Jen Welter has made her mark on the 3-0 Cardinals

Nicholas Tirella and James Kobolt, Sports Editor, Reporter

The sports world has taken large steps to ensure equality for women, but none larger than the Arizona Cardinals’ hiring of assistant inside linebacker coach intern Jen Welter.  

Welter is the first female coach in NFL history. The NFL was founded in 1920 and did not have a female coach in its previous 94 years.  New assistant coach intern Welter and the Cardinals have now taken a huge step in changing the way people see football.

Coaching interns in the NFL get hired constantly with no publicity, but this intern was going to make history. Prior to the Cardinals, Welter became the first female coach in the Indoor Football League. She coached linebackers and special teams with the IFL team Texas Revolution as well as playing running back for them in 2014. According to ESPN reporter Josh Weinfuss, most of her playing years were with the Women’s Football Alliance team Dallas Diamonds, where she spent 14 years. Cardinals head coach Bruce Arians has praised her knowledge of the game, her leadership and her work ethic.

Welter is breaking down barriers and paving the way for women to have the opportunity to coach in the NFL. Many people thought that players and coaches would not respect her and that she would not last in an NFL locker room.
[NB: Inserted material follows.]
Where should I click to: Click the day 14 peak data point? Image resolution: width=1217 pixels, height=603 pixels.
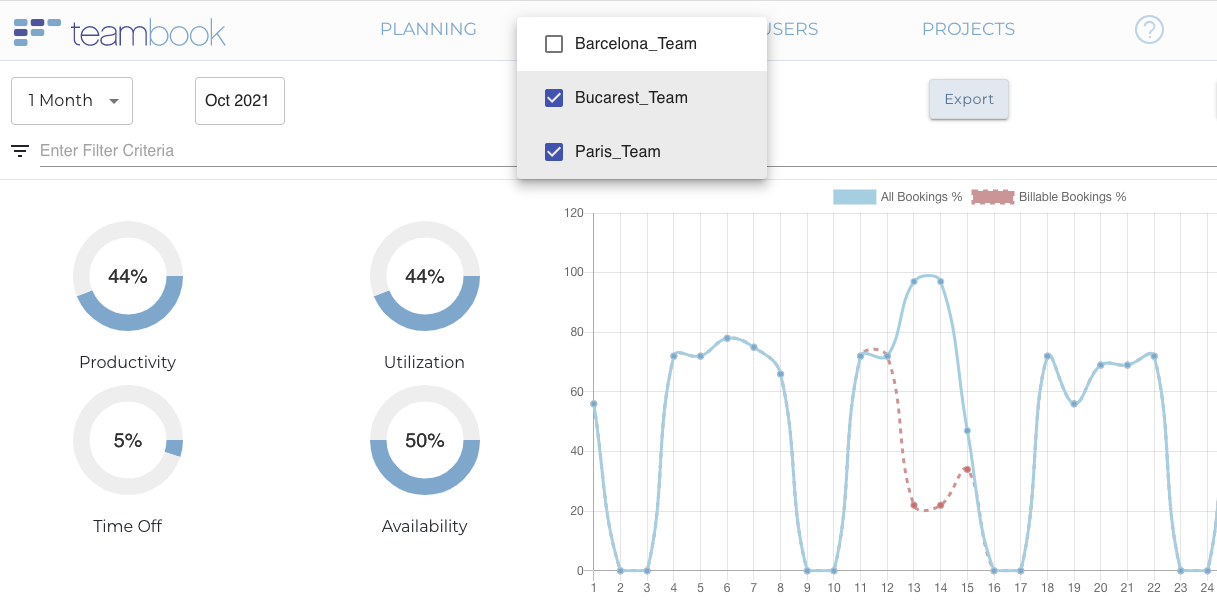[x=940, y=281]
According to Cardinals beat writer Bob McManaman, Welter brings a new element to the locker room. Third-year linebacker Kevin Minter told McManaman that Welter tucked notes for the players in their lockers before the first two preseason games. What those notes said to the players left an impact on them.
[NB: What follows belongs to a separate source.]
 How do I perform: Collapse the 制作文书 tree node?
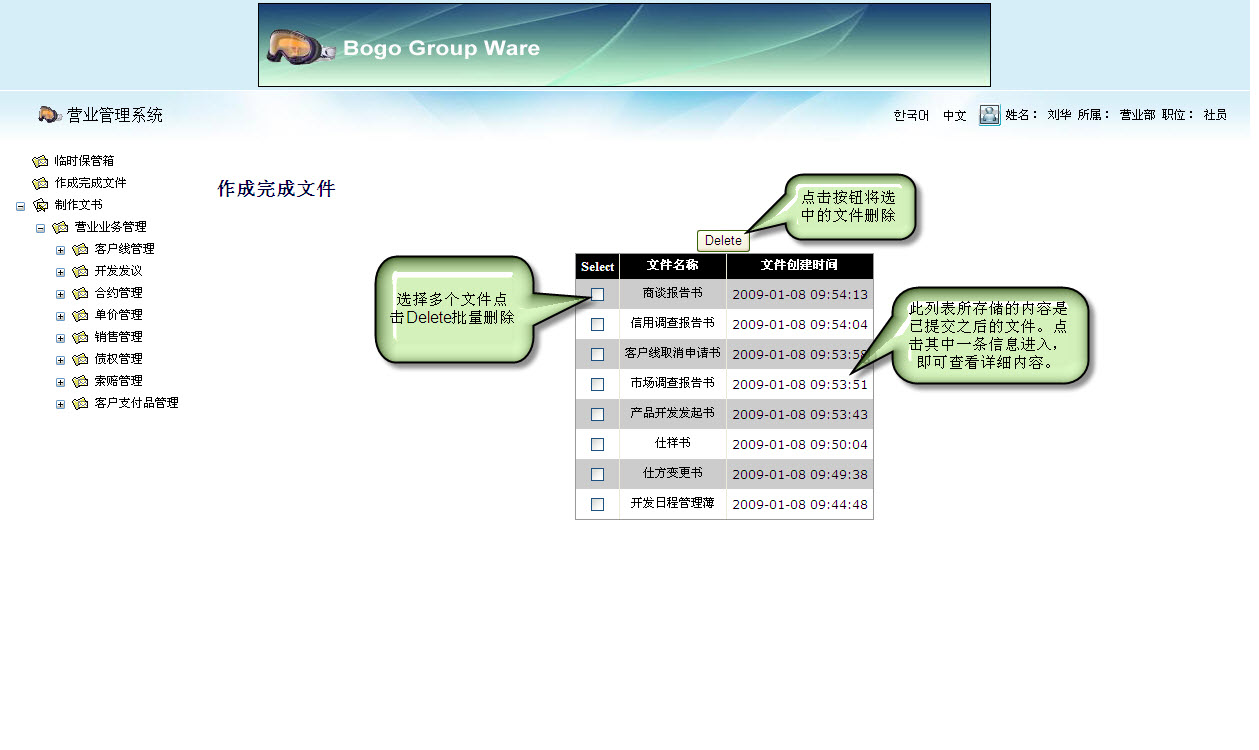click(21, 206)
‘I believe in you,’ I’ve never seen anything like that before, in that way, in that sentiment,” Minter said. “Coaches will tell you that in their own way but with a lot more cuss words in it and they tell it to your face. It’s a different tone, manly-manly kind of stuff. Everybody thinks football players always have to be tough and hear it rough but you can definitely send a message the way she did.”

Welter’s notes also say to the players to step into leadership roles, command the huddle and be the guy everybody knows they can be.

When asked during her internship if she was worried about being respected by the players and coaches, she stated that once they see her knowledge and passion of the game that she would be as respected as any other coach.

Former NFL quarterback and current sports radio host Dan Manucci is impressed with the hire the Cardinals made.

“I think it is great that a woman was finally hired to coach in the NFL, especially one with her knowledge and football experience,” Manucci said. “The players may have been skeptical at first but once they saw her enthusiasm and football savvy, I think the players probably treated her the same as any other coach, with great respect.”

The Cardinals’ hire of Welter sends a statement to the rest of the league that football is becoming a universal game.